Hops A-Z; U is for Utilisation

It's one thing to have heaps of sticky lupulin to cram into a beer. It's something else to get the right amount of bitterness in there - and keep it there.

The isomerisation of alpha-acids we've talked about earlier isn't a straightforward equation. In fact, it's a fairly inefficient process. If a brewer achieved 50% utilisation - that is, 50% of the alpha-acids present in the hops were isomerised and made present in the beer - that would be outstanding. A utilisation rate of 25-40% is more usual.

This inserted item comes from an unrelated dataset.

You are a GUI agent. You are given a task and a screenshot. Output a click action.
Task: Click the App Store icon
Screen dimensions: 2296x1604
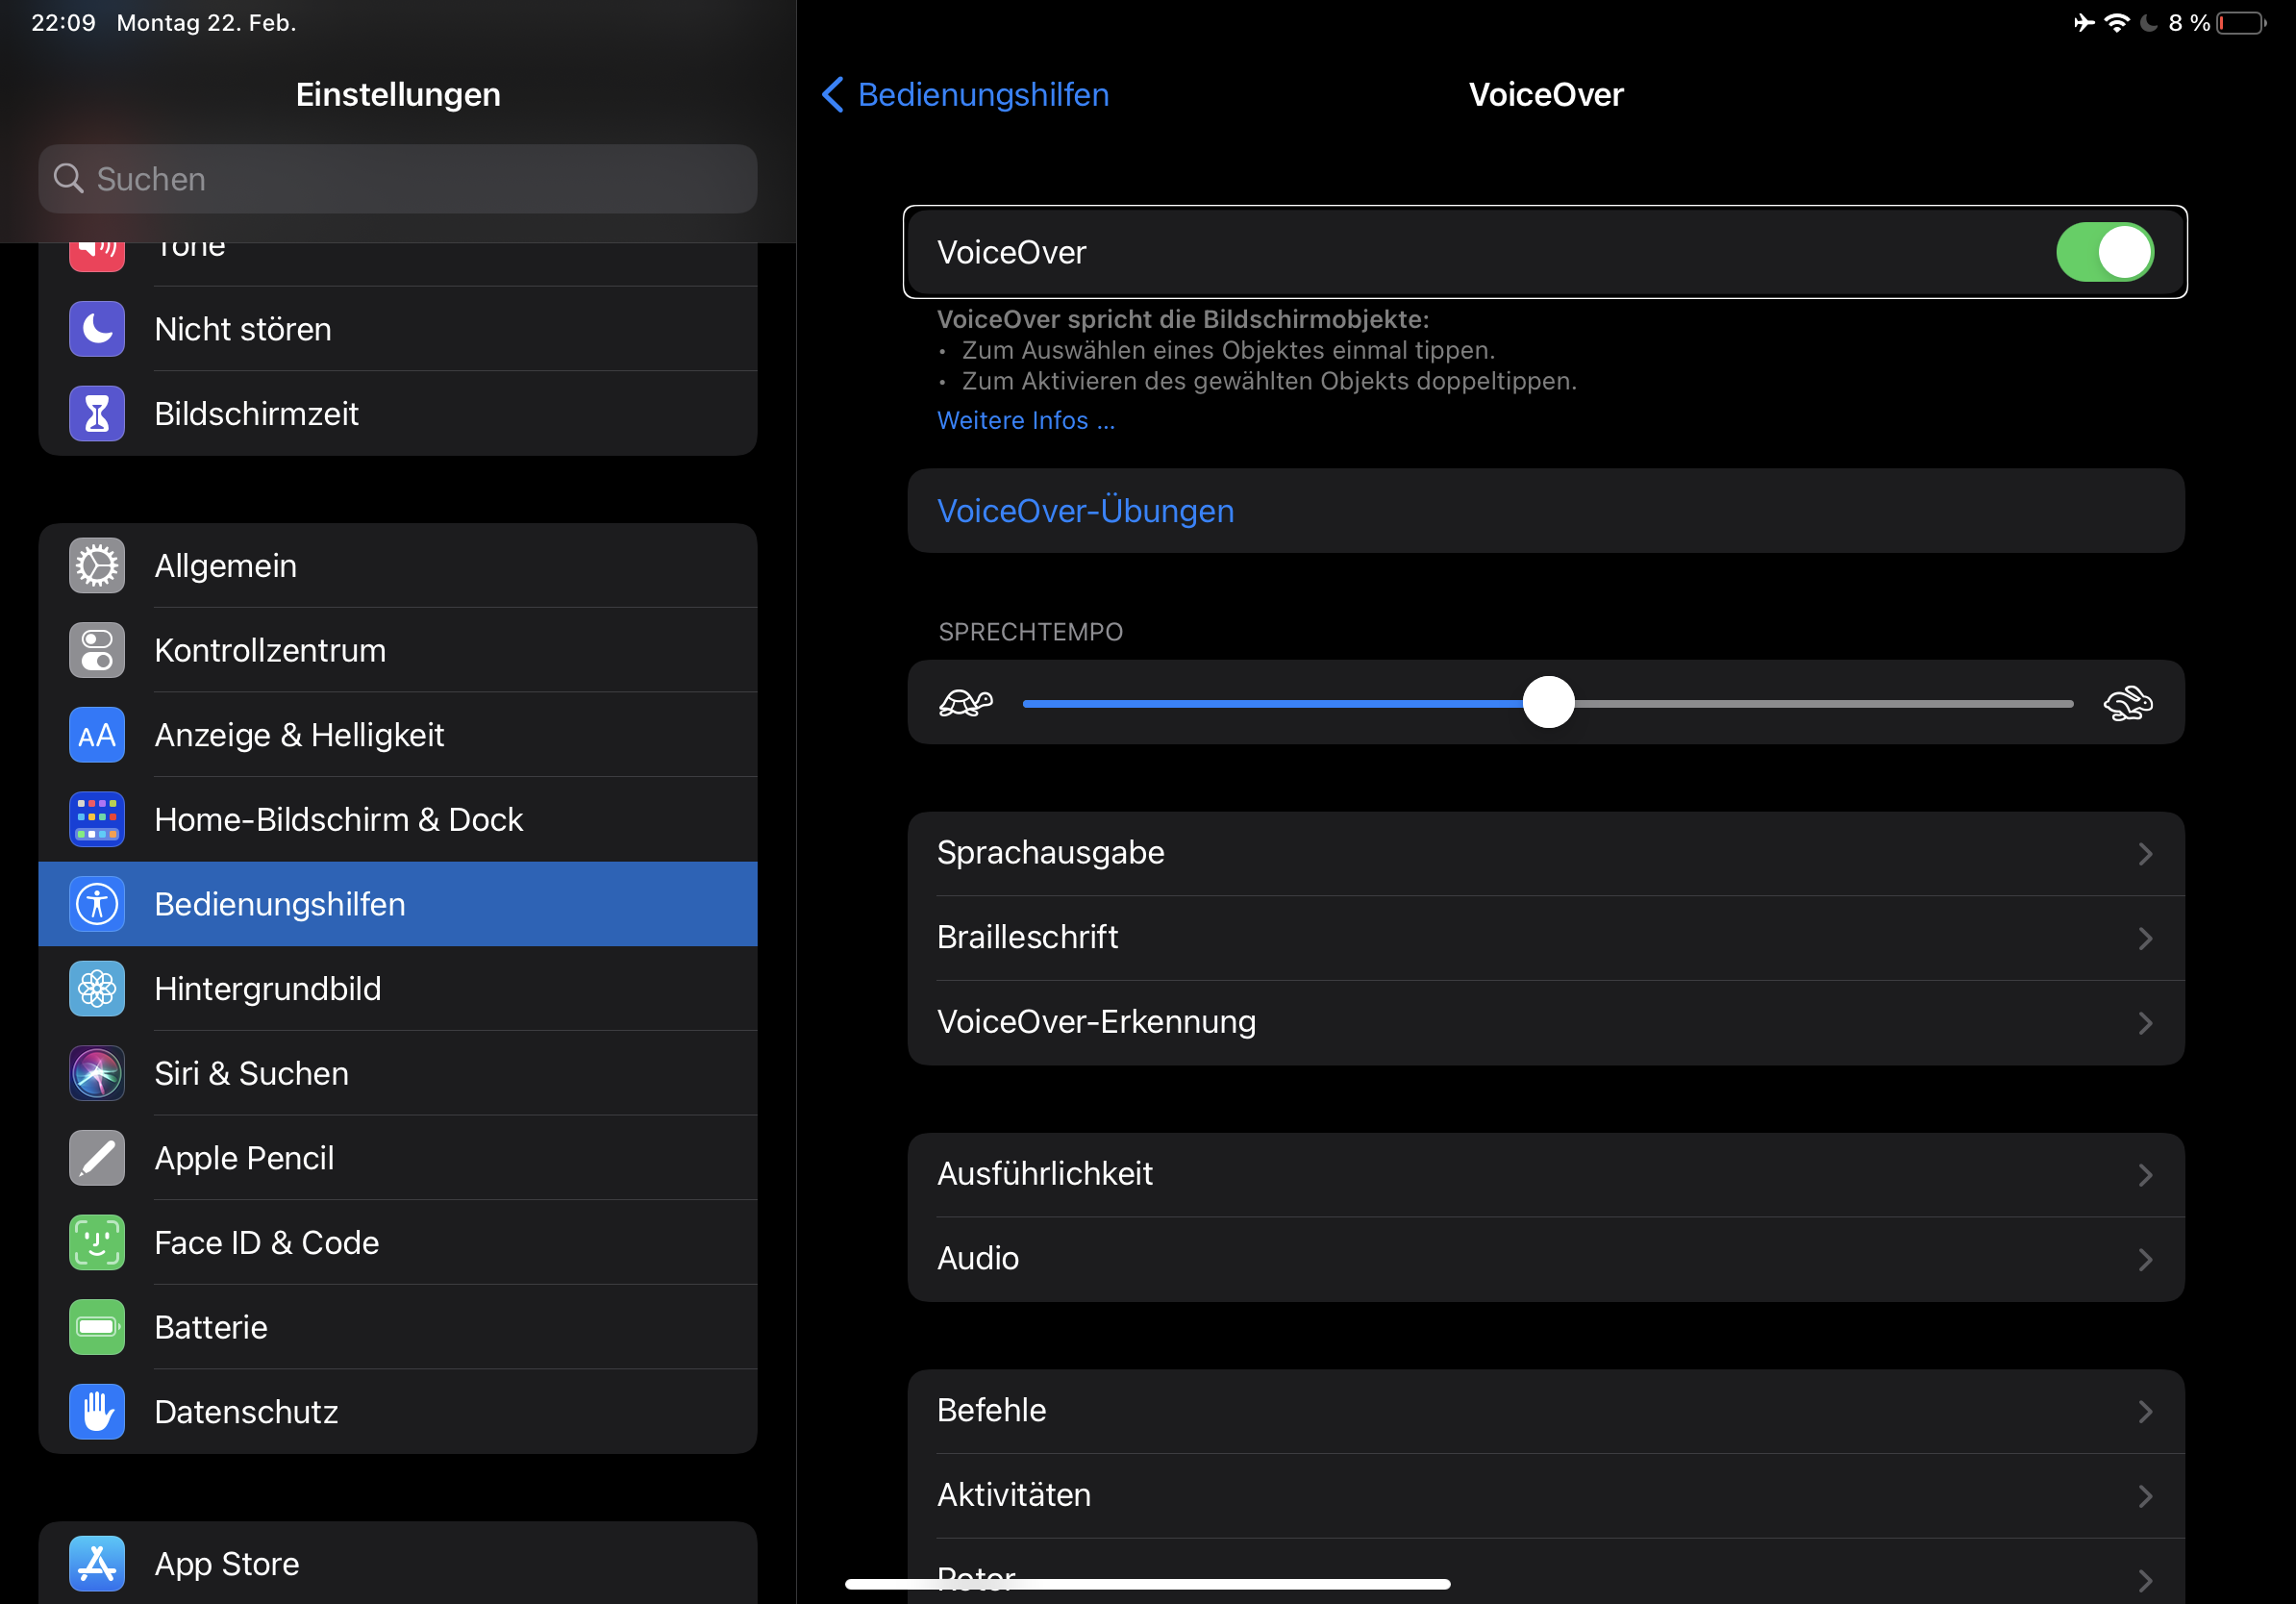(x=97, y=1563)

There are a whole number of factors that a brewer has to consider when trying to optimise the utilisation rate:

Type of hop product used?
- pellets and shredded cones utilise better than whole flowers

Rate of hopping
- More hops lead to less utilisation

Length of boil
- a vigorous boil for 60 mins at 100c helps disperse the alpha better, but eventually the longer the boil, the more the alpha-acids degrade

Nature of the wort
- higher gravity and lower pH worts reduce utilisation

Fermentation conditions
- a flocculant yeast reduces utilisation as it drags iso-alphas from the beer

Maturation and filtration
- the time and temperature of maturation, twinned with the level of filtration, will affect the level of iso-alphas surviving in the finished beer.

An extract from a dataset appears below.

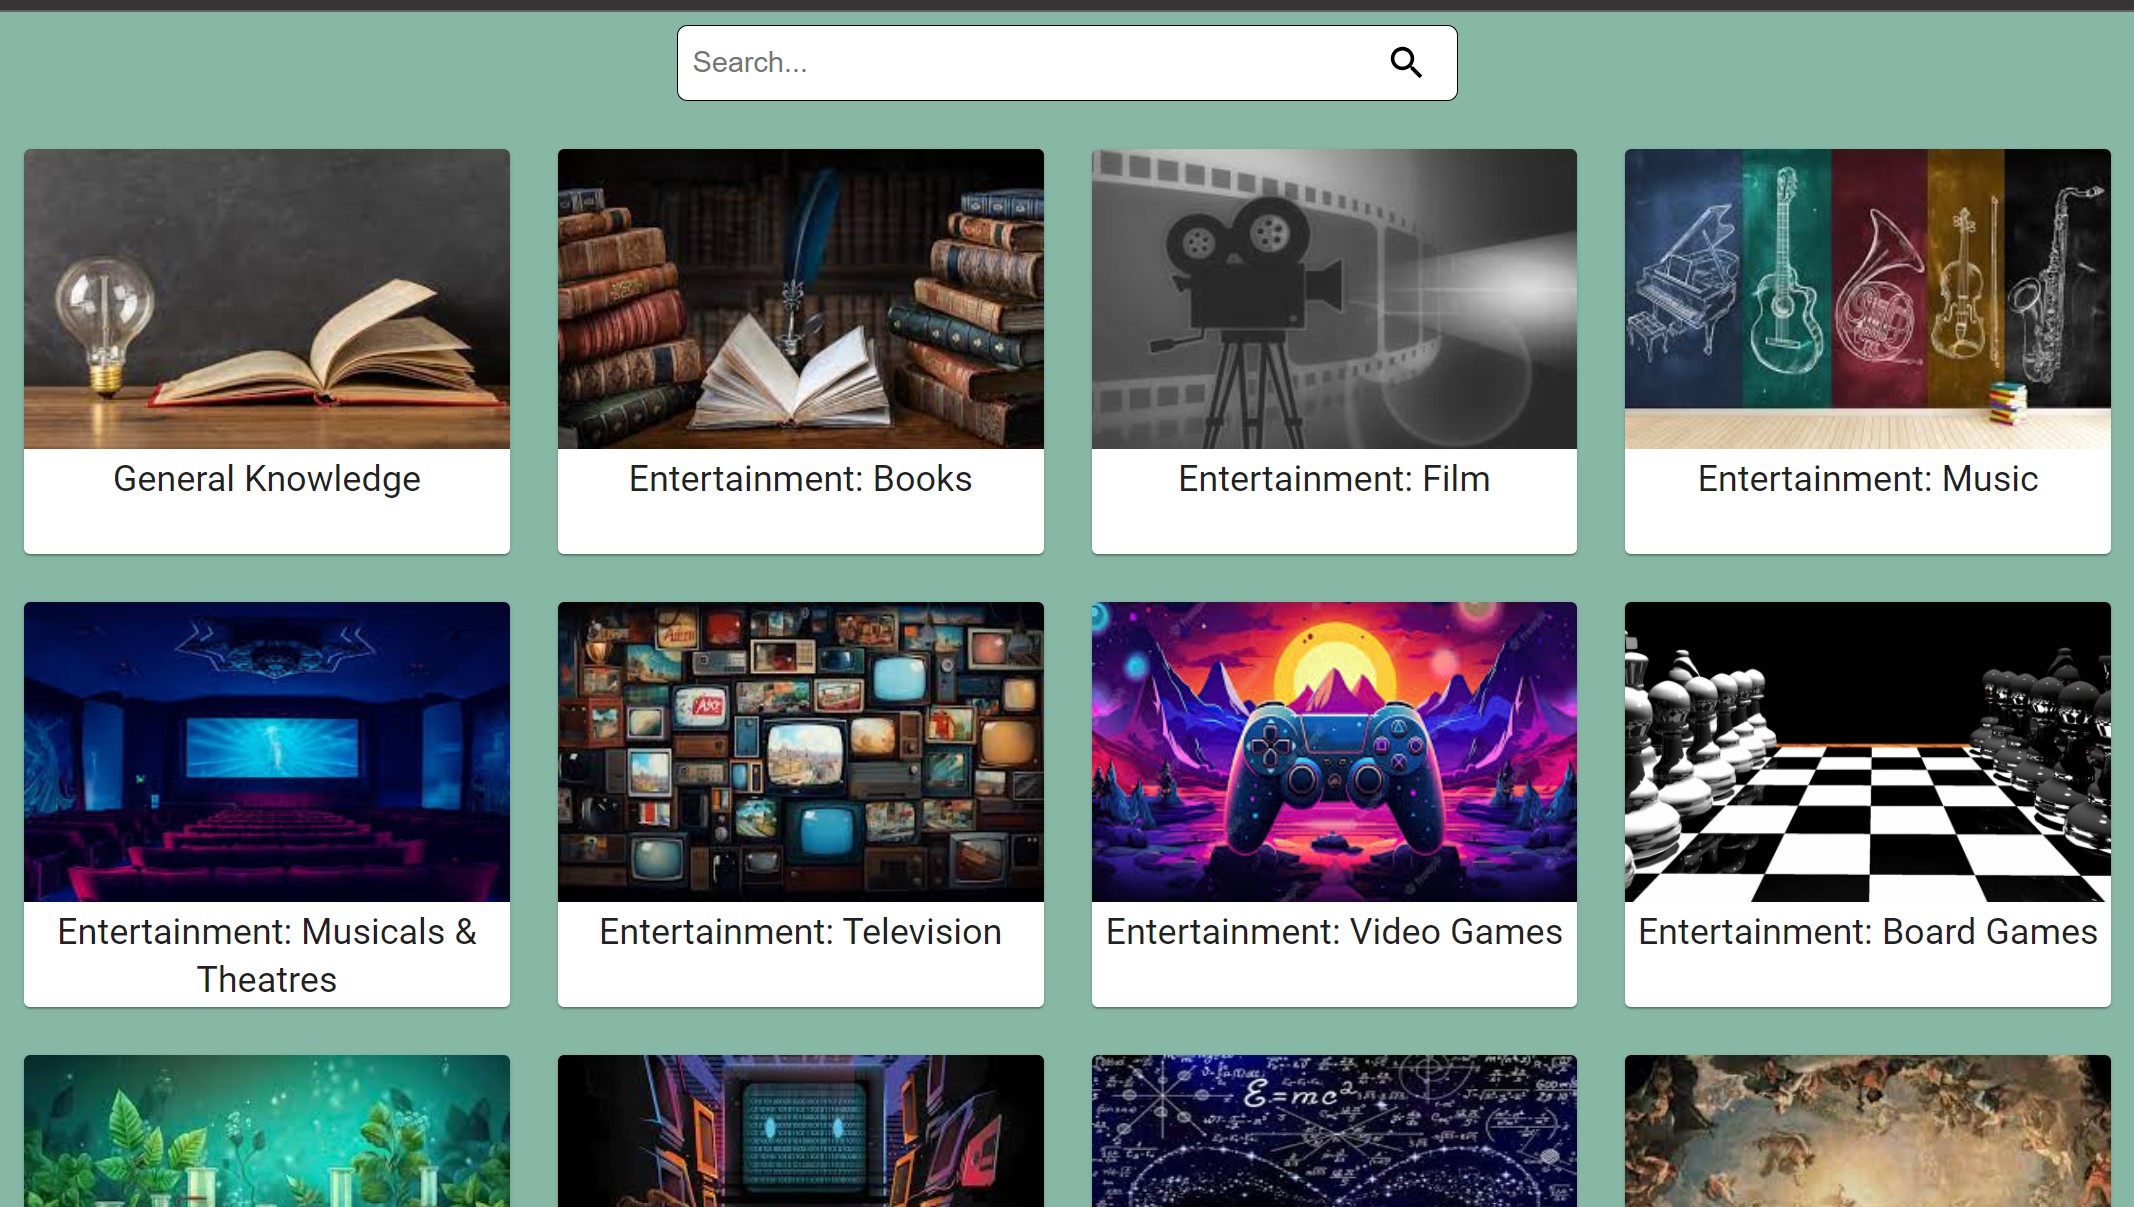2134x1207 pixels.
Task: Click the Entertainment: Books title text
Action: click(800, 479)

What fascinates me about utilisation is the coming-together of science and art. There are a whole host of tables that analyse the utilisation rate in terms of bitterness units, boil times and original gravity. Knowing the utilisation rate and the alpha of the hops used, you can calculate the bitterness of the beer. Knowing the bitterness level you want, you can do the maths backward to understand the utilisation rate needed and therefore the boil time required for the beer's gravity.

But there's a touchy-feely side to all of this that I didn't fully appreciate until I worked with commercial brewers. How the equation is changed by the shape of the copper, the combination of hops, fluctuations in the crop, tired yeasts, which side of bed the brewer got out of that morning...

If it was all about the maths, utilisation would be easy. Brewing would be easy. Thankfully, there's enough organic stuff in the equation to make the process far from predictable. As macro-brewed, numbers-driven beer proves all too often, exacting maths can lead to dependably boring beer.